■ **Text provided**
Given its inputs from previous layer, each unit computes affine transformation \(z = W^Tx + b\) and then apply an activation function \(g(z)\) such as ReLU element-wise. During the process, we’ll store (cache) all variables computed and used on each layer to be used in back-propagation. We’ll write first two helper functions that will be used in the L-model forward propagation to make it easier to debug. Keep in mind that on each layer, we may have different activation function.

Code

# Define helper functions that will be used in L-model forward prop
def linear_forward(A_prev, W, b):
    """
    Computes affine transformation of the input.

    Arguments
    ---------
    A_prev : 2d-array
        activations output from previous layer.
    W : 2d-array
        weight matrix, shape: size of current layer x size of previuos layer.
    b : 2d-array
        bias vector, shape: size of current layer x 1.

    Returns
    -------
    Z : 2d-array
        affine transformation output.
    cache : tuple
        stores A_prev, W, b to be used in backpropagation.
    """
    Z = np.dot(W, A_prev) + b
    cache = (A_prev, W, b)

    return Z, cache


def linear_activation_forward(A_prev, W, b, activation_fn):
    """
    Computes post-activation output using non-linear activation function.

    Arguments
    ---------
    A_prev : 2d-array
        activations output from previous layer.
    W : 2d-array
        weight matrix, shape: size of current layer x size of previuos layer.
    b : 2d-array
        bias vector, shape: size of current layer x 1.
    activation_fn : str
        non-linear activation function to be used: "sigmoid", "tanh", "relu".

    Returns
    -------
    A : 2d-array
        output of the activation function.
    cache : tuple
        stores linear_cache and activation_cache. ((A_prev, W, b), Z) to be used in backpropagation.
    """
    assert (
        activation_fn == "sigmoid" or activation_fn == "tanh" or activation_fn == "relu"
    )

    if activation_fn == "sigmoid":
        Z, linear_cache = linear_forward(A_prev, W, b)
        A, activation_cache = sigmoid(Z)

    elif activation_fn == "tanh":
        Z, linear_cache = linear_forward(A_prev, W, b)
        A, activation_cache = tanh(Z)

    elif activation_fn == "relu":
        Z, linear_cache = linear_forward(A_prev, W, b)
        A, activation_cache = relu(Z)

    assert A.shape == (W.shape[0], A_prev.shape[1])

    cache = (linear_cache, activation_cache)

    return A, cache


def L_model_forward(X, parameters, hidden_layers_activation_fn="relu"):
    """
    Computes the output layer through looping over all units in topological
    order.

■ **Study material**

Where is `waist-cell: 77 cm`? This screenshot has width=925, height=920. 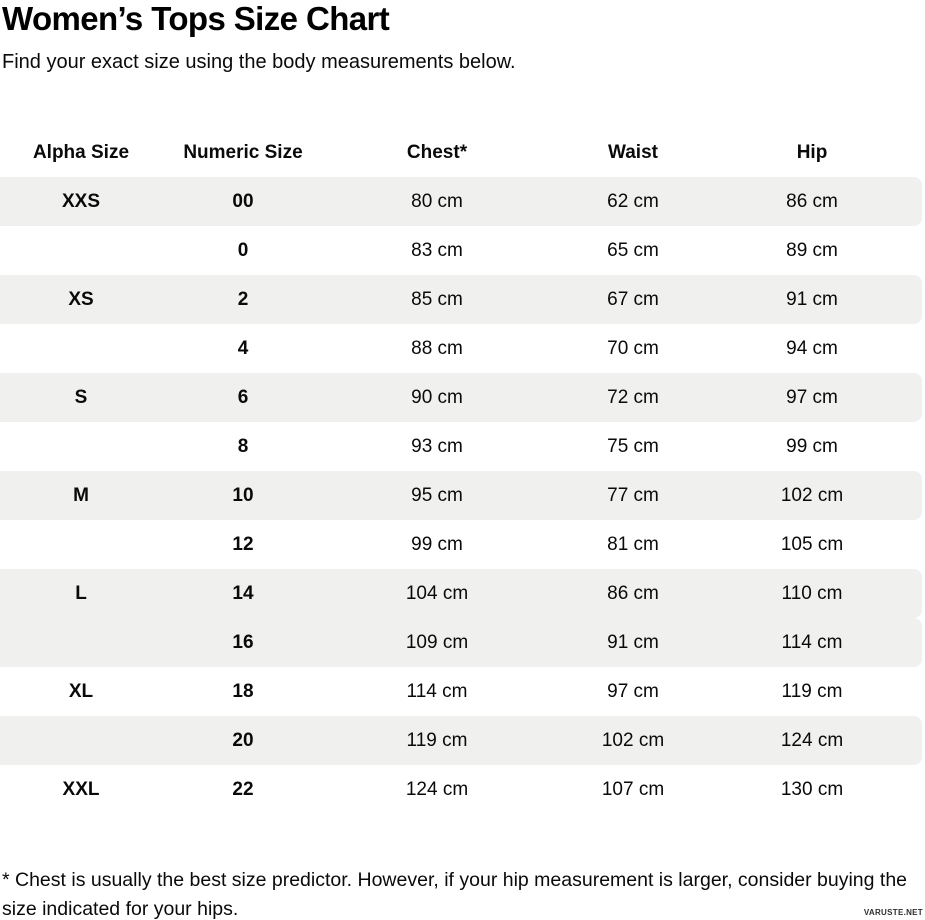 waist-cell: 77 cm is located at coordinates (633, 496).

...

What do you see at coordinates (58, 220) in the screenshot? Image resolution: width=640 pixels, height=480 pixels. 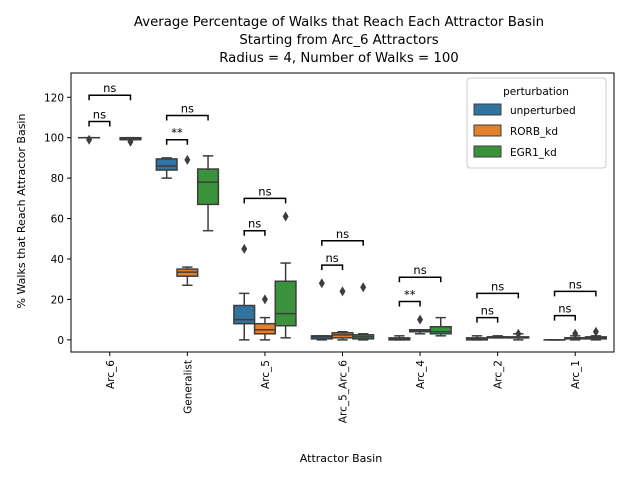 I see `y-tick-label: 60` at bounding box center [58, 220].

■ **Instructions for the task**
For each statement below, say whether it agrees with the text on forward propagation, answering yes or no and quoting the words of the text that decide it.
1. The cache returned by linear_forward holds A_prev, W and b.
2. The bias vector b has the shape size of previous layer x 1.
3. Every layer must use the same activation function.
The data come from a different source than the text.

■ **Task answer**
1. Yes: "cache = (A_prev, W, b)"
2. No: "bias vector, shape: size of current layer x 1."
3. No: "Keep in mind that on each layer, we may have different activation function."